▶ Goal
Express the records from the line that contains "Given: Open Клиент" through the line that contains "tap(1131, 343)" as a numbered list, leaving out blank lines and including both end lines.
....
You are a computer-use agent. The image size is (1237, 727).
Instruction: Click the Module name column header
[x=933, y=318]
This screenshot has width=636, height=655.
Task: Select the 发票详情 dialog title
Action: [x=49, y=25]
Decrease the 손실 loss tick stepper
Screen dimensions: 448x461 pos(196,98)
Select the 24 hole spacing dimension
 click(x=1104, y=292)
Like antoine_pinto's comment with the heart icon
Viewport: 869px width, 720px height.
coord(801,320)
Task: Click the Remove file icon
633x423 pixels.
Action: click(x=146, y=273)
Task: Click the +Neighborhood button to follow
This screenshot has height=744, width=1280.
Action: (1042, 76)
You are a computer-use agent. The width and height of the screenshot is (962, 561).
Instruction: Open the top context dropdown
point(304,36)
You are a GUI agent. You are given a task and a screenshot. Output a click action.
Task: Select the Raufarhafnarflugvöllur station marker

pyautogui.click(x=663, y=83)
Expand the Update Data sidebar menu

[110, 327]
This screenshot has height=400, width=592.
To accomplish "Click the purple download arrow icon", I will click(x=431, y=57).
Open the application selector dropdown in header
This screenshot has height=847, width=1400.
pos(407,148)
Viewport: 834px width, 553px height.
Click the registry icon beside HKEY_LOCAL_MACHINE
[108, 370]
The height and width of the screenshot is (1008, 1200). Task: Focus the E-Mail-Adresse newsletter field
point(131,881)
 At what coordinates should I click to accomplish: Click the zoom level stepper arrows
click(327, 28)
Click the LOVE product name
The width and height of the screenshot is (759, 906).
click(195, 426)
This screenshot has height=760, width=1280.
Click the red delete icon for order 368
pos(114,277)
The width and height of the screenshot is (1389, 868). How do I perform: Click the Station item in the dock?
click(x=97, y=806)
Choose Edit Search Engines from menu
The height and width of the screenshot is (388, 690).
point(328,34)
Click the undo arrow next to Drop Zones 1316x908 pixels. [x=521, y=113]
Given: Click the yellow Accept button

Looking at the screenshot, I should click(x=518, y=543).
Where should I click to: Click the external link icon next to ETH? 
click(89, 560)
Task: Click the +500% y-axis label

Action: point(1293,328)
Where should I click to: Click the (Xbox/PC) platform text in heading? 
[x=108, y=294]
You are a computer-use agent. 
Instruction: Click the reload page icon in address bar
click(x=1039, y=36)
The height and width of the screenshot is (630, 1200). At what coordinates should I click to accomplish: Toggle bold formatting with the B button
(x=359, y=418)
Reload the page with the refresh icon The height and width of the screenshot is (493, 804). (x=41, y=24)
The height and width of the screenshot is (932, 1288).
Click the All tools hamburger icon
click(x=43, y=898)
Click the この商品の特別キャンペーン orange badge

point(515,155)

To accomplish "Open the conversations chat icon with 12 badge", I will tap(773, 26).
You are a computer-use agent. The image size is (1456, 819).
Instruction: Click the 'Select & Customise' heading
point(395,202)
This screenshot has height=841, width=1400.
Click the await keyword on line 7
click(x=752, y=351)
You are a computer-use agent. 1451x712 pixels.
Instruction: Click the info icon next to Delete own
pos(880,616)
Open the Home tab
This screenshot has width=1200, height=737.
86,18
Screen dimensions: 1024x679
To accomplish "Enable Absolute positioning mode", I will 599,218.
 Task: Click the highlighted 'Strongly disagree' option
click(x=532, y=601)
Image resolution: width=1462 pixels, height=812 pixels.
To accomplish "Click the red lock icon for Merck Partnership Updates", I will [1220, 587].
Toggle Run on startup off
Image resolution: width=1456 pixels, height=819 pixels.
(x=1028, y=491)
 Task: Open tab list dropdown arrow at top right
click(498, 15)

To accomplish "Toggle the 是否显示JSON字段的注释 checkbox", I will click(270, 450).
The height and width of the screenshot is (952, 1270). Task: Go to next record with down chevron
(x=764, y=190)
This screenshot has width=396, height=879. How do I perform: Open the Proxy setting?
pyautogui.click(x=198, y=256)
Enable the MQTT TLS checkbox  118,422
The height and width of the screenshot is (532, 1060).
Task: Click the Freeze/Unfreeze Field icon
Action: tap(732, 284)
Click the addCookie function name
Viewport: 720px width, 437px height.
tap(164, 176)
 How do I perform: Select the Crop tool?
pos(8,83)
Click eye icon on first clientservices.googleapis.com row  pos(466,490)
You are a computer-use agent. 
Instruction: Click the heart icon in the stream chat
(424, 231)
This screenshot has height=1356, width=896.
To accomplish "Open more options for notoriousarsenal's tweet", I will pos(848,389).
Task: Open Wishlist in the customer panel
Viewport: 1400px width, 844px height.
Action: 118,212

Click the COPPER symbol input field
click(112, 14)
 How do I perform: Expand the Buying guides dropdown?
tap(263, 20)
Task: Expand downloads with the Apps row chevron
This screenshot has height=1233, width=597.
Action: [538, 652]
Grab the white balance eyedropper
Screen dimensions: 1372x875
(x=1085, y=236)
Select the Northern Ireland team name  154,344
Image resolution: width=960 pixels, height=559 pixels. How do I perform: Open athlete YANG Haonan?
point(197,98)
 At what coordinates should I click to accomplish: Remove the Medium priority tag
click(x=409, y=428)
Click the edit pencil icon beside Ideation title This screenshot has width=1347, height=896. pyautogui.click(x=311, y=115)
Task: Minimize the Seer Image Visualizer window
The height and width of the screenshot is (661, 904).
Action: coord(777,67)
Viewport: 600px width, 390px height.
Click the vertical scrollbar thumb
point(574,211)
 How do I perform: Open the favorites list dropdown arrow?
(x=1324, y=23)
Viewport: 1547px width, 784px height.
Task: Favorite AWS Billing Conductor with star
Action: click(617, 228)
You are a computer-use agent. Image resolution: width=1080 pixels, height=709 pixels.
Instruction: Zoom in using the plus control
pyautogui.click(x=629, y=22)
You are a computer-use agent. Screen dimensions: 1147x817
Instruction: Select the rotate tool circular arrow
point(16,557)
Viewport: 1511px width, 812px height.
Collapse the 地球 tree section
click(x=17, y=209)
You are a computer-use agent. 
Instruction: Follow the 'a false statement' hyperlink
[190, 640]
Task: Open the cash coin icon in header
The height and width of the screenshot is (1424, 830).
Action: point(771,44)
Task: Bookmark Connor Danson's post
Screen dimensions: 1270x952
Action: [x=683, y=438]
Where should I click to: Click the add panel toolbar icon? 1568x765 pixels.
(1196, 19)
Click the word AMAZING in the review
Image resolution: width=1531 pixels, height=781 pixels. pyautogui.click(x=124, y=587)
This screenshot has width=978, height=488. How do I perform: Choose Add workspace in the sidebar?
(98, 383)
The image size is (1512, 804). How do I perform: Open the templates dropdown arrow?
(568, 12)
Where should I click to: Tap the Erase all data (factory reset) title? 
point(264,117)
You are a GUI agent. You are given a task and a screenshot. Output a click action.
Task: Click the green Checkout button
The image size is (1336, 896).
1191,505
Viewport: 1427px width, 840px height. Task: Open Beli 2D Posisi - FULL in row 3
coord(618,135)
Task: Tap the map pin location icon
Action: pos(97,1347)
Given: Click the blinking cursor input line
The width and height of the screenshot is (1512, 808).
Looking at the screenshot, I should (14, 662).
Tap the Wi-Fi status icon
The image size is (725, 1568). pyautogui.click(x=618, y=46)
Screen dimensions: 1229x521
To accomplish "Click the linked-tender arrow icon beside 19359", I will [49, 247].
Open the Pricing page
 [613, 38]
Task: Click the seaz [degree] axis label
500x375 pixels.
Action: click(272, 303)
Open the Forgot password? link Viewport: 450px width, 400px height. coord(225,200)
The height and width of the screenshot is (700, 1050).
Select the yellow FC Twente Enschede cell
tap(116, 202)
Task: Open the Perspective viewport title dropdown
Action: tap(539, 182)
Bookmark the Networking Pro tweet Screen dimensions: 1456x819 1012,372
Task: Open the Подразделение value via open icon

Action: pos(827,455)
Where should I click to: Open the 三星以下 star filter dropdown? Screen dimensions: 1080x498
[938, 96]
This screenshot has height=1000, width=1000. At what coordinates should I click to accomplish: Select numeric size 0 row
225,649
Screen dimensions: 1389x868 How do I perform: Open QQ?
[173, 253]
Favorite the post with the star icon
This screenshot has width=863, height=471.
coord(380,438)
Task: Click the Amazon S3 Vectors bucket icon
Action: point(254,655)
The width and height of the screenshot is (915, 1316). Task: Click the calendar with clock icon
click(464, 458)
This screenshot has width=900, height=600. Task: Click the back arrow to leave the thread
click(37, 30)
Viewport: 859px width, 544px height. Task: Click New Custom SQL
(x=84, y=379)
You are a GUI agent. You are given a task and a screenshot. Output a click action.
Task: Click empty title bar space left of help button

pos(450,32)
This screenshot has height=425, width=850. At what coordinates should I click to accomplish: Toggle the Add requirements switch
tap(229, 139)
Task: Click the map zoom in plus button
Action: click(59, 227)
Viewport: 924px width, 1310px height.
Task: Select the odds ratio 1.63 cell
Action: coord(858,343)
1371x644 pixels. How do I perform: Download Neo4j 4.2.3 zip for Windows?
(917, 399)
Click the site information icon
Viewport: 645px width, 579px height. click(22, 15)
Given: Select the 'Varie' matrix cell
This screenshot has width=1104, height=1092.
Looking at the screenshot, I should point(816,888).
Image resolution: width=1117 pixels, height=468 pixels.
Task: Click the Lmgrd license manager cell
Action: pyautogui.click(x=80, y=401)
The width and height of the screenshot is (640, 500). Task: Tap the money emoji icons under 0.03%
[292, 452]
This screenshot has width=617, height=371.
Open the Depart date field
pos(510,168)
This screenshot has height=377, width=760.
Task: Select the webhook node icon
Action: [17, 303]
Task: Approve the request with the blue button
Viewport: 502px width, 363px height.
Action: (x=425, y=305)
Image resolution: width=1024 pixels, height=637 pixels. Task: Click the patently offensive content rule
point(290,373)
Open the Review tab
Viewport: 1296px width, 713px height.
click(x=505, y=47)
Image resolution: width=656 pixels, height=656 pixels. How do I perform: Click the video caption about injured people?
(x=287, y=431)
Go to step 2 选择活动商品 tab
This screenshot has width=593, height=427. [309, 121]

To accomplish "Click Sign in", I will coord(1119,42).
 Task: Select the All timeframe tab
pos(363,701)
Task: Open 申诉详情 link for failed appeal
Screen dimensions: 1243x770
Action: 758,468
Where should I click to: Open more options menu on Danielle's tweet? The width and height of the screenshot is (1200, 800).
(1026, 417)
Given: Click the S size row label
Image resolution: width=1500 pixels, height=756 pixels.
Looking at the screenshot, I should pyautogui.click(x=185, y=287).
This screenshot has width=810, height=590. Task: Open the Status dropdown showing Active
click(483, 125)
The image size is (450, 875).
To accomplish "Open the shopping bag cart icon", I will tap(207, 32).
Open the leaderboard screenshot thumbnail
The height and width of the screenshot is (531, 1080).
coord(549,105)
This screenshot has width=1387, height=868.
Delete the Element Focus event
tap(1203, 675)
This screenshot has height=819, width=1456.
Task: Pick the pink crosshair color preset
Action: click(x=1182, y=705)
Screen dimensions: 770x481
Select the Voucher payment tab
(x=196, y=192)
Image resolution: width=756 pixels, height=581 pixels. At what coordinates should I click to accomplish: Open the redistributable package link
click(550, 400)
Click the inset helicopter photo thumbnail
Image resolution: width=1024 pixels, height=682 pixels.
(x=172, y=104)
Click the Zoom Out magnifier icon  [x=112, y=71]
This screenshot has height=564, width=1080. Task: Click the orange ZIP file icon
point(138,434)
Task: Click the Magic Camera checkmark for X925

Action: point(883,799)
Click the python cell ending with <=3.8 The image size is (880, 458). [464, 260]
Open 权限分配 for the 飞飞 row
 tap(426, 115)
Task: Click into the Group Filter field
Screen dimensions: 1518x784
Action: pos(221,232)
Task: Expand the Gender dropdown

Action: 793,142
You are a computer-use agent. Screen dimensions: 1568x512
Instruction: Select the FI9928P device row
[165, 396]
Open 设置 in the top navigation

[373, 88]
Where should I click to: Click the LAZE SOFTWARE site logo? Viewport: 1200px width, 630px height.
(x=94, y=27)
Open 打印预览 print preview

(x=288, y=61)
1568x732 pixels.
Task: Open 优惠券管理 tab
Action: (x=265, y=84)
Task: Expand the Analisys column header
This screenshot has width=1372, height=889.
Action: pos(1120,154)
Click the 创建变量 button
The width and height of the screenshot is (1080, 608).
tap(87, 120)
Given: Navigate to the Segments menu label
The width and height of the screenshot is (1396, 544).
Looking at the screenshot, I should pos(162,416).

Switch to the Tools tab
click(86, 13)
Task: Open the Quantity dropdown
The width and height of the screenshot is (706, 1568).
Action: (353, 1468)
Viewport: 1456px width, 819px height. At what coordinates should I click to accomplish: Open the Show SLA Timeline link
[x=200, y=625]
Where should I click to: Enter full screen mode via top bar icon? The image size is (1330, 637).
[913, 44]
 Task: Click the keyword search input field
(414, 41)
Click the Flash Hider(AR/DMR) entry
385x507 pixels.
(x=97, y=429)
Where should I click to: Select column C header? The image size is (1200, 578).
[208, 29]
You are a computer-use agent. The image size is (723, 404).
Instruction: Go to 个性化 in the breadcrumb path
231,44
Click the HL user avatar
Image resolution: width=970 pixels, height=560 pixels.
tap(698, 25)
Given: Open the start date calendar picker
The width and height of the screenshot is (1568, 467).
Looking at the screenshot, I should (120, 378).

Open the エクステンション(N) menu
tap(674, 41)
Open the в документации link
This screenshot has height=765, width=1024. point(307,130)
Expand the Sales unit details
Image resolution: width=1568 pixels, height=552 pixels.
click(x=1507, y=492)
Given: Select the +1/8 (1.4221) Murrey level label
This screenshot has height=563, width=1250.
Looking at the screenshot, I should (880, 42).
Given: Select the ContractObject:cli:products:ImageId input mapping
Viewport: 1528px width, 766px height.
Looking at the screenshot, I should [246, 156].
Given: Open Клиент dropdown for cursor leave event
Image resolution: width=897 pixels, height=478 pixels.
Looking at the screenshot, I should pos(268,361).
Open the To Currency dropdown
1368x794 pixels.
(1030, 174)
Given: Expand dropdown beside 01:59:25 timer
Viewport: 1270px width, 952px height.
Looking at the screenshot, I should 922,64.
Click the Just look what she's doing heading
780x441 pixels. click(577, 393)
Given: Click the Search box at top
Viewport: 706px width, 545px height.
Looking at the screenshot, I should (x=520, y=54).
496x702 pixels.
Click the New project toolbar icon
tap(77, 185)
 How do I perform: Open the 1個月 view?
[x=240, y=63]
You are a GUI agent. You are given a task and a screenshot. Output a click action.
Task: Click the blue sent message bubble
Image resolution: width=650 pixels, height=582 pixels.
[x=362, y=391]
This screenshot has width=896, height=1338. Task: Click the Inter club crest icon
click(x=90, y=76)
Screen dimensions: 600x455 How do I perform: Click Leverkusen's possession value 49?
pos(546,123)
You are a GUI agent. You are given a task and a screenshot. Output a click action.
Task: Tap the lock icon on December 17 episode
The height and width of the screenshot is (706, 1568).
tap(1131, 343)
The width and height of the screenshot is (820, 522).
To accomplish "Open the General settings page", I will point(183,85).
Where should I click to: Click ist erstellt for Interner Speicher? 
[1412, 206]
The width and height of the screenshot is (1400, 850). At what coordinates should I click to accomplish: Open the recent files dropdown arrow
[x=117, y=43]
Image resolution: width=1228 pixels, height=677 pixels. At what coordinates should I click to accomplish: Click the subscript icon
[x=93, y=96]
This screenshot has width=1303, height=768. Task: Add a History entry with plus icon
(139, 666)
....
▶ Task solution
1. Given: Open Клиент dropdown for cursor leave event
2. Image resolution: width=897 pixels, height=478 pixels.
3. Looking at the screenshot, I should pos(268,361).
4. Open the To Currency dropdown
5. 1368x794 pixels.
6. (1030, 174)
7. Given: Expand dropdown beside 01:59:25 timer
8. Viewport: 1270px width, 952px height.
9. Looking at the screenshot, I should 922,64.
10. Click the Just look what she's doing heading
11. 780x441 pixels. click(577, 393)
12. Given: Click the Search box at top
13. Viewport: 706px width, 545px height.
14. Looking at the screenshot, I should (x=520, y=54).
15. 496x702 pixels.
16. Click the New project toolbar icon
17. tap(77, 185)
18.  How do I perform: Open the 1個月 view?
19. [x=240, y=63]
20. You are a GUI agent. You are given a task and a screenshot. Output a click action.
21. Task: Click the blue sent message bubble
22. Image resolution: width=650 pixels, height=582 pixels.
23. [x=362, y=391]
24. This screenshot has width=896, height=1338. Task: Click the Inter club crest icon
25. click(x=90, y=76)
26. Screen dimensions: 600x455 How do I perform: Click Leverkusen's possession value 49?
27. pos(546,123)
28. You are a GUI agent. You are given a task and a screenshot. Output a click action.
29. Task: Tap the lock icon on December 17 episode
30. The height and width of the screenshot is (706, 1568).
31. tap(1131, 343)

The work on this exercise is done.